University and College campuses look different than they did 10 years ago. Students carry laptops, iPods, iPads, smart phones; they expect wireless connections; they communicate globally; and they are older and often attend classes from the comfort of their dorm room. Professors are changing their teaching techniques in order to keep up with expectations and the variations of content delivery, often putting podcast of seminars online and using recorded voice instructions to help students complete assignments.

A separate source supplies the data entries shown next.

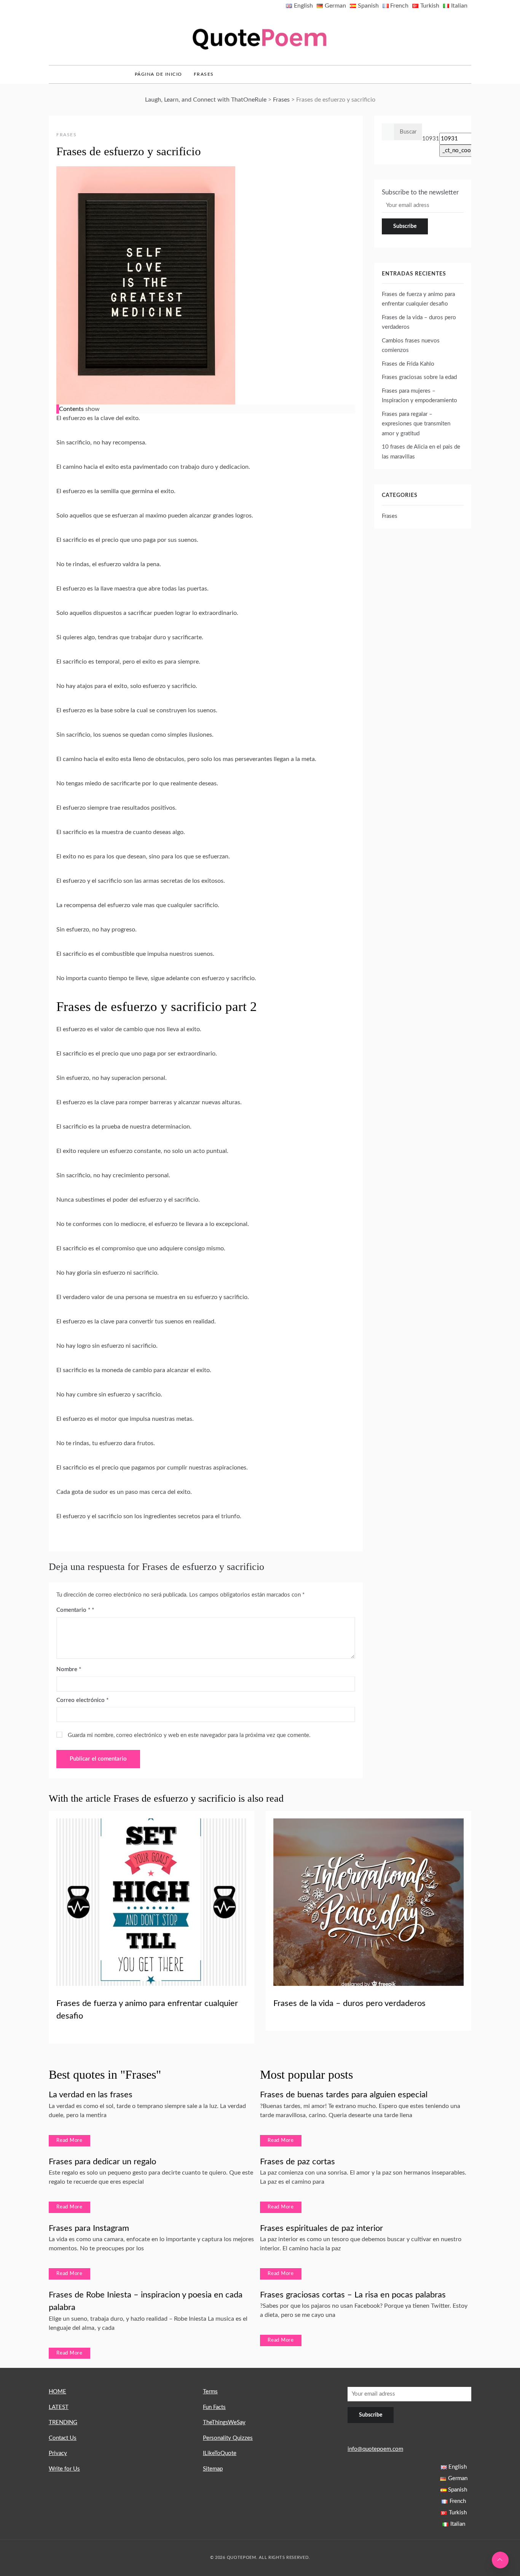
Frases (204, 74)
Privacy (58, 2453)
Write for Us (64, 2469)
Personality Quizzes (228, 2438)
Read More (69, 2140)
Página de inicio (158, 74)
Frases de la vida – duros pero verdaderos (349, 2003)
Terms (210, 2392)
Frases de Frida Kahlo (408, 364)
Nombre (68, 1669)
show (92, 409)
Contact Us (63, 2438)
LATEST (59, 2407)
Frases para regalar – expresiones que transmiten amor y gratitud (416, 423)
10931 (430, 139)
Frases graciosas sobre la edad (419, 377)
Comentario (73, 1610)
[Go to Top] (500, 2560)
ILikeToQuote (219, 2453)
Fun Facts (214, 2407)
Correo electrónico (82, 1700)
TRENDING (63, 2422)
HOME (57, 2392)
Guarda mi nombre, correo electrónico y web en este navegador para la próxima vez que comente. (189, 1735)
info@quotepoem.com (375, 2449)
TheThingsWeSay (224, 2422)
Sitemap (213, 2469)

Among all these changes, there is still a strong argument for the distinguishing features of American higher education rooted in the liberal arts. The liberal arts are sometimes viewed with scepticism by students, parents and other observers who think that professional preparation and workforce development are the more important an pragmatic purposes of higher education. Nannerl Keohane, who presently serves as Laurance S. Rockefeller Distinguished Visiting Professor in the Woodrow Wilson School and the Center for Human Values at Princeton University, recently mentioned in a presentation at the Council of Independent Colleges’ 2012 Presidents Institute, that: “The American liberal arts college model is now gaining favor in other parts of the world where a strong case is being made for the central role of the liberal arts as the best way to develop critical and integrative thinkers, productive and creative employees, committed and compassionate citizens, and happy and healthy human beings.”

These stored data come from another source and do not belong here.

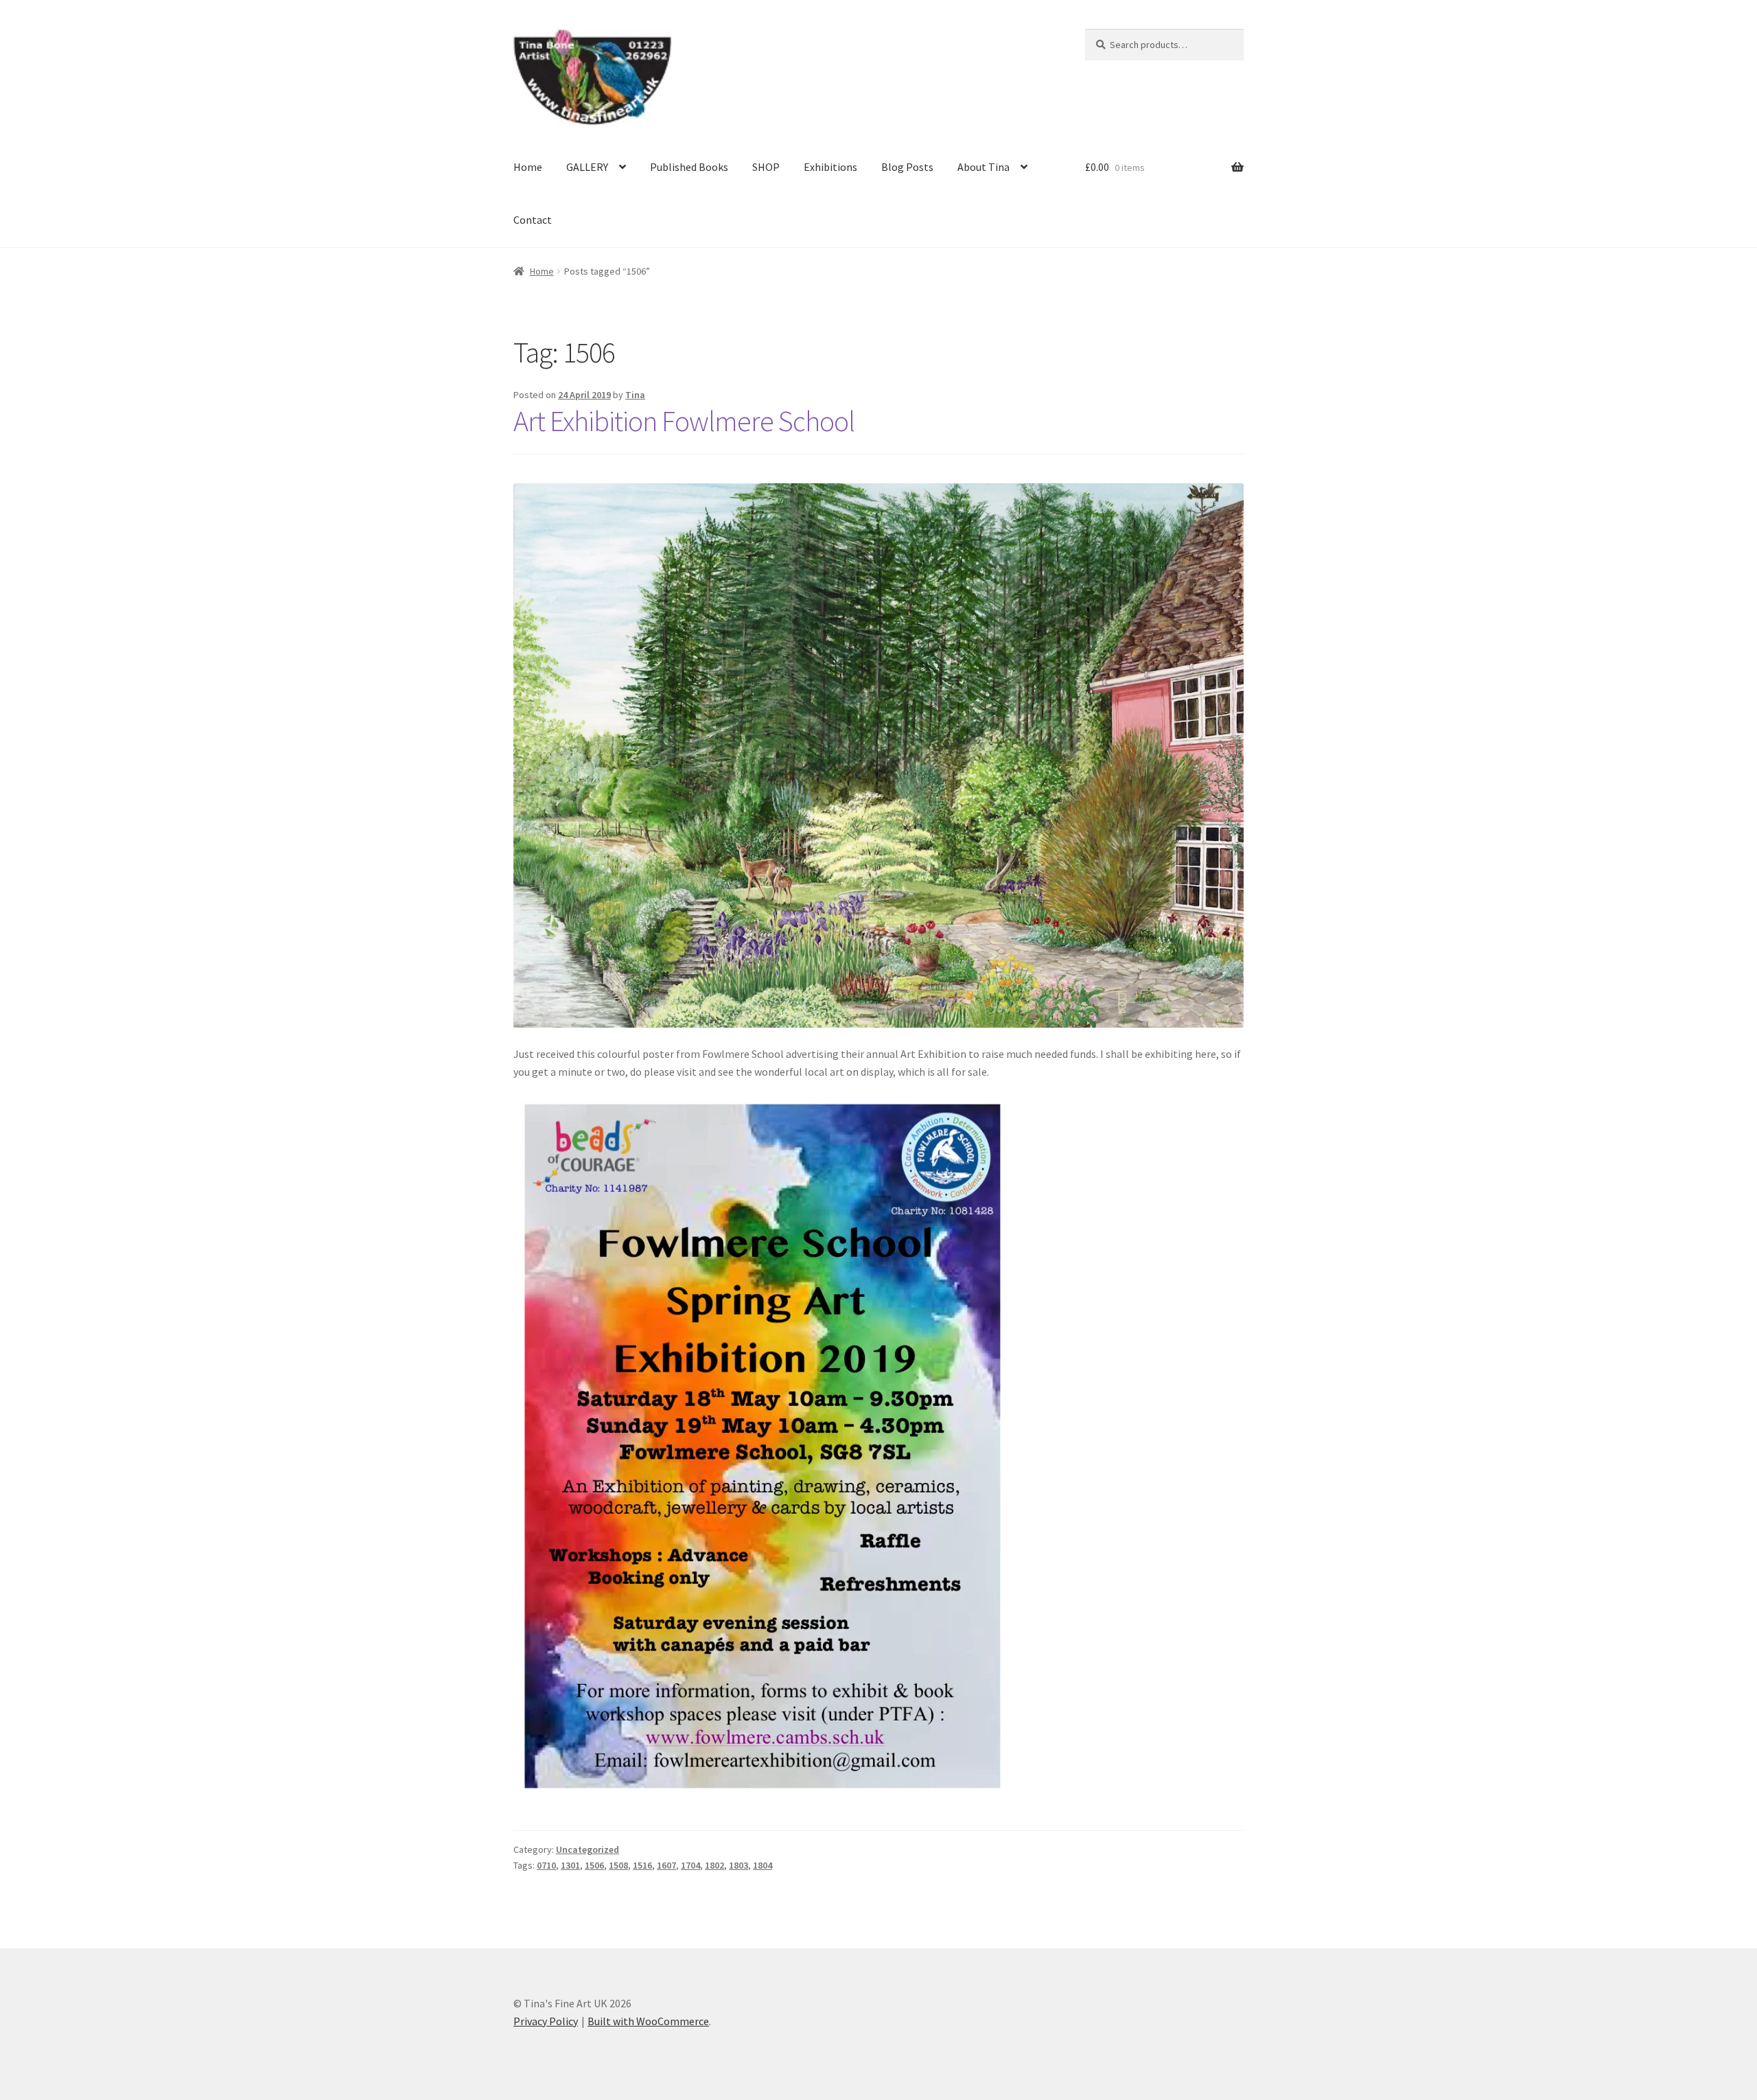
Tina (635, 395)
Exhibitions (830, 167)
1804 (762, 1865)
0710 (546, 1865)
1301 (570, 1865)
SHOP (766, 167)
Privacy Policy (545, 2021)
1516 (642, 1865)
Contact (532, 220)
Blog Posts (907, 167)
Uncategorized (587, 1849)
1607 (666, 1865)
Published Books (689, 167)
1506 (594, 1865)
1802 (714, 1865)
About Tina (983, 167)
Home (527, 167)
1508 (618, 1865)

Higher education today is not just a simple matter of teaching students business and health care skills. Employers are now expecting their workforce to solve problems, demonstrate human understanding and an ability to relate to people. These expectations are just as valued in the workplace as the ability to do the job. The University of California Berkeley describes the impact of a liberal education this way: “To be liberally educated is to be transformed. A liberal arts education frees your mind and helps you connect dots you never noticed before, so you can put your own field of study into a broader context. It enables you to form opinions and judgments, rather than defer to an outside authority.” From Albert Einstein came the view that, "The value of an education in a liberal arts college is not the learning of many facts but the training of the mind to think something that cannot be learned from textbooks."
At Washington Adventist University, we are committed to the aim of true education identified in Education, by Ellen White, as “the harmonious development of the physical, the mental, and the spiritual powers. It prepares the student for the joy of service in this world and for the higher joy of wider service in the world to come.”
This is Washington Adventist University!